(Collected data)
══════════

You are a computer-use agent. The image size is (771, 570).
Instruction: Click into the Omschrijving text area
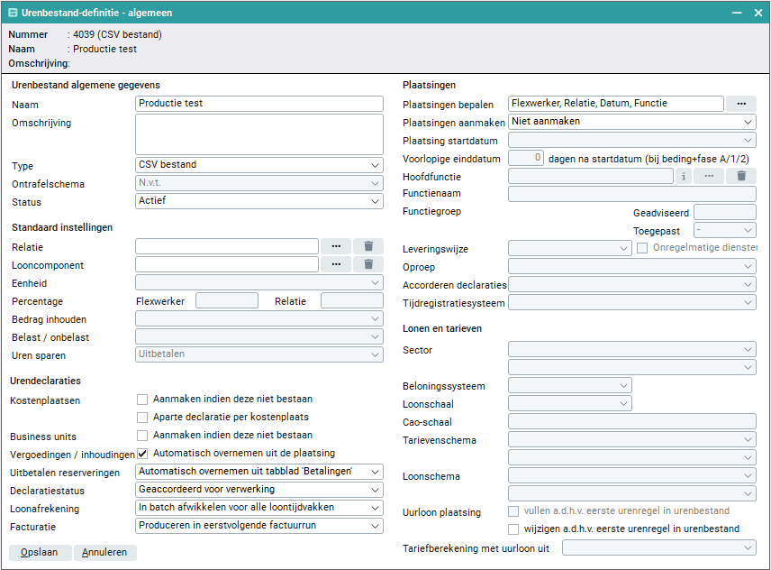(x=259, y=134)
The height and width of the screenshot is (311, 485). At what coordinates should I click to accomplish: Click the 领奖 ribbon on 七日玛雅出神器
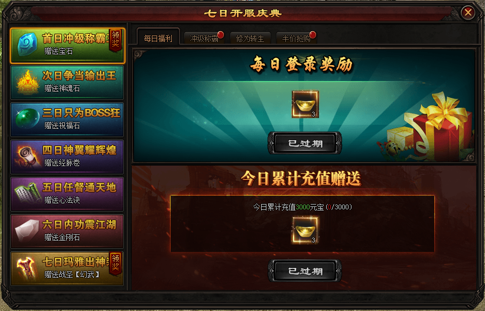point(115,263)
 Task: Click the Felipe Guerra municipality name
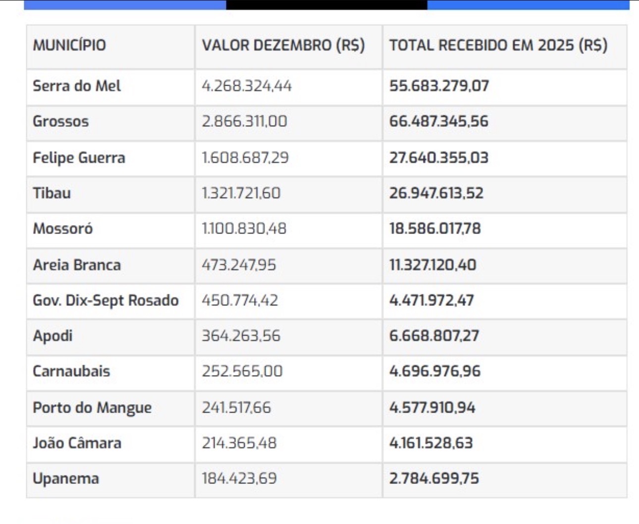tap(79, 158)
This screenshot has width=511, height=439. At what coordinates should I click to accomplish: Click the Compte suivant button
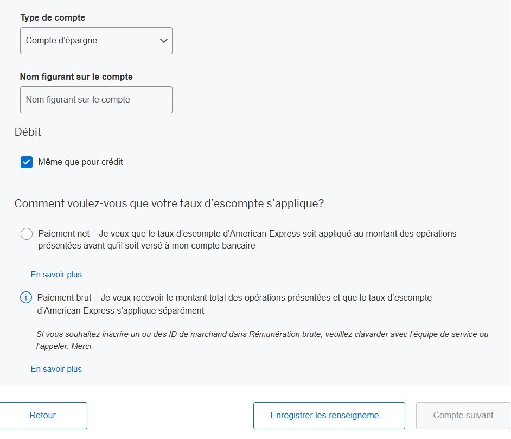(463, 416)
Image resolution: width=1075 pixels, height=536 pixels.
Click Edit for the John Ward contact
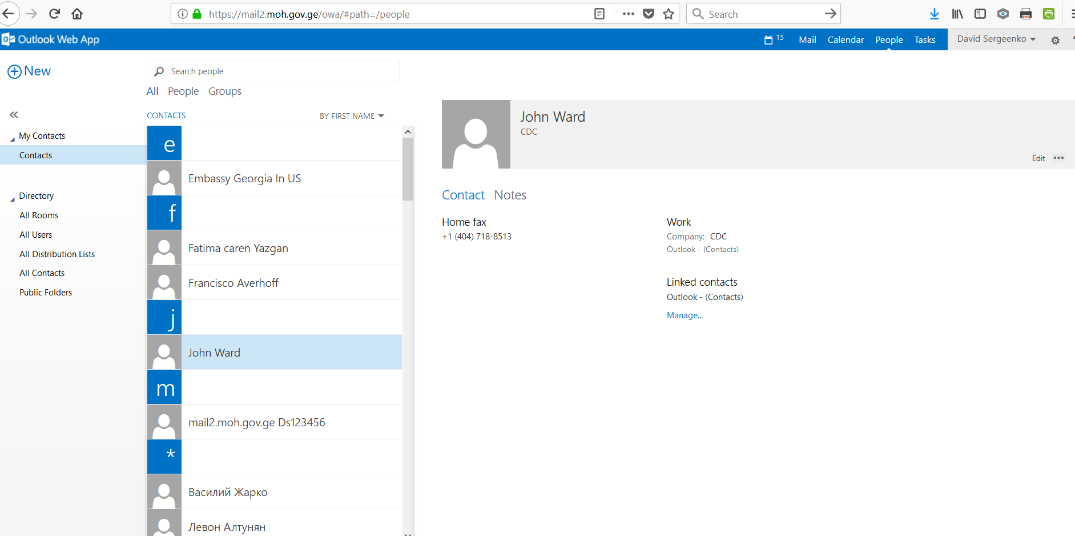click(x=1038, y=158)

══════════

* YOUR ASSIGNMENT
Start with the line holding "Task: Click the" and repeat exactly every line through the final line of the records above, but no pictures and nothing more.

* ANSWER SPACE
 Task: Click the Felipe Guerra municipality name
tap(79, 158)
This screenshot has width=511, height=439. At what coordinates should I click to accomplish: Click the Compte suivant button
(463, 416)
Image resolution: width=1075 pixels, height=536 pixels.
Click Edit for the John Ward contact
click(x=1038, y=158)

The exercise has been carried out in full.